Com pouco mais de meia hora de atraso, as manifestações na região central de Campo Grande tiveram pouca adesão e não movimentam mais de um quarteirão na Avenida Afonso Pena, próximo à Praça do Rádio Clube. Informações preliminares apontam a aglomeração de cerca de quatro mil pessoas.
Com palavras de ordens e cartazes pelo fim da corrupção, os manifestantes abordam pessoas que passam pela Avenida Afonso Pena em busca de mais apoio para o protesto, que teve a adesão de cerca de 20 mil campo-grandenses no mês passado. O objetivo é realizar uma caminhada pacífica até o Parque das Nações Indígenas, no final da avenida.
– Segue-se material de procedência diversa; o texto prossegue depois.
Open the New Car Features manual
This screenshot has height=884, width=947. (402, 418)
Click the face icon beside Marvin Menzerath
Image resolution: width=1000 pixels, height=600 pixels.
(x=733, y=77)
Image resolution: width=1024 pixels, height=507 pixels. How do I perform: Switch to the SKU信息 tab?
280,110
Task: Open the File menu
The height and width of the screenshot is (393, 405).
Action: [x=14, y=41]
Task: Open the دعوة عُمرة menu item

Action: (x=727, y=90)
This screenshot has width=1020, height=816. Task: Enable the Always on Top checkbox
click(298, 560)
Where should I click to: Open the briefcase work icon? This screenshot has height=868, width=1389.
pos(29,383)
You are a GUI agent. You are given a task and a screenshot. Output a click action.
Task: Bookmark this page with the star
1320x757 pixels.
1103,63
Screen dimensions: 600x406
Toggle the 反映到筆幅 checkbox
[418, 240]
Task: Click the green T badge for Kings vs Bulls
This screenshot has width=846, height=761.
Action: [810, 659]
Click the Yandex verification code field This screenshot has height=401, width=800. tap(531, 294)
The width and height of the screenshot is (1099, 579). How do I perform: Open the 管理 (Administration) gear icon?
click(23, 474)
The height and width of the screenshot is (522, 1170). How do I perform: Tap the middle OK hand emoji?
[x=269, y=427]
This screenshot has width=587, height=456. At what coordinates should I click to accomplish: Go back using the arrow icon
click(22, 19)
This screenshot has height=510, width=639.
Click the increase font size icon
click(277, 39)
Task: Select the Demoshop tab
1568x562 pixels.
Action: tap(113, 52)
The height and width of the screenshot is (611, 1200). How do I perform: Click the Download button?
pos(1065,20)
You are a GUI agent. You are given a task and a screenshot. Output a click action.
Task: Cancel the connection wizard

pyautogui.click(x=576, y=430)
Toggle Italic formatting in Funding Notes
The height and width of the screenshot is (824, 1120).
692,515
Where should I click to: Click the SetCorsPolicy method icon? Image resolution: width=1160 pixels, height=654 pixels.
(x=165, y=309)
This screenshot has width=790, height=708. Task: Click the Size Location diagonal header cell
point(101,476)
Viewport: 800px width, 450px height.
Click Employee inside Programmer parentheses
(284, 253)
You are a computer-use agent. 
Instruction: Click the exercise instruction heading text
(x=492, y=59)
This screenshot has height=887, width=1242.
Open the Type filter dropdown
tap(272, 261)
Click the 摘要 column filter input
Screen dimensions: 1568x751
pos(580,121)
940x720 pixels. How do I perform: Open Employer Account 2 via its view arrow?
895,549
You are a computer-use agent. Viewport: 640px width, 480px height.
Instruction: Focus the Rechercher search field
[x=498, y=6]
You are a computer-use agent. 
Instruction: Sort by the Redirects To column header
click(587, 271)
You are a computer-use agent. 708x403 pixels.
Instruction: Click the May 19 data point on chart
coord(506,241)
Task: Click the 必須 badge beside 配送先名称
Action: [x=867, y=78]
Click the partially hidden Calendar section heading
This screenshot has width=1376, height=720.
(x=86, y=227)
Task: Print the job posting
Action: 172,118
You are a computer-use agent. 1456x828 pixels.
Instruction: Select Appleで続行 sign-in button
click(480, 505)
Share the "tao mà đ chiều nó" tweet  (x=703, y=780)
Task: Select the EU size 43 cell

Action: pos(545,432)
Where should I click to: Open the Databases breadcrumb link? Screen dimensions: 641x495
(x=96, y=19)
Apesar da grande divulgação, os protestos tiveram uma redução de impacto em todo o Brasil. Conforme informações do Globo News, caciques do PSDB e da oposição já consideram a manifestação como um “erro” de estratégia, enquanto o Governo Federal respira um pouco mais aliviado.
Ao contrário do mês passado, o evento recebeu ampla divulgação nas redes sociais e através de logomarcas específicas, onde os textos de divulgação foram publicados em horário de maior audiência. Também houve a distribuição de panfletos e carros de som circulavam pela região central convocando a população.
Comércio
A queda no movimento frustrou alguns comerciantes ambulantes que aproveitam a aglomeração para garantir uma renda extra. Em sua maioria, acompanham as manifestações vendedores de roupas nas cores verde e amarelo.

Foto: Deivid Correia
O comerciante, Alessandro Pereira, 33, vende camisas do Brasil e da seleção e, segundo ele, foi necessário fazer uma “promoção relâmpago” para garantir as vendas. “Baixei o preço, pois as camisetas não estão vendendo tão bem como no dia 15. Hoje só vendi 12”, lamenta.
Por outro lado, a empresária Alessandra Prado, 33, está bem animada com os protestos. Ela aproveitou a onda de passeatas para estampar camisetas com os dizeres “Fora PT” e “Fora Corrupção” e já vendou 30 exemplares hoje.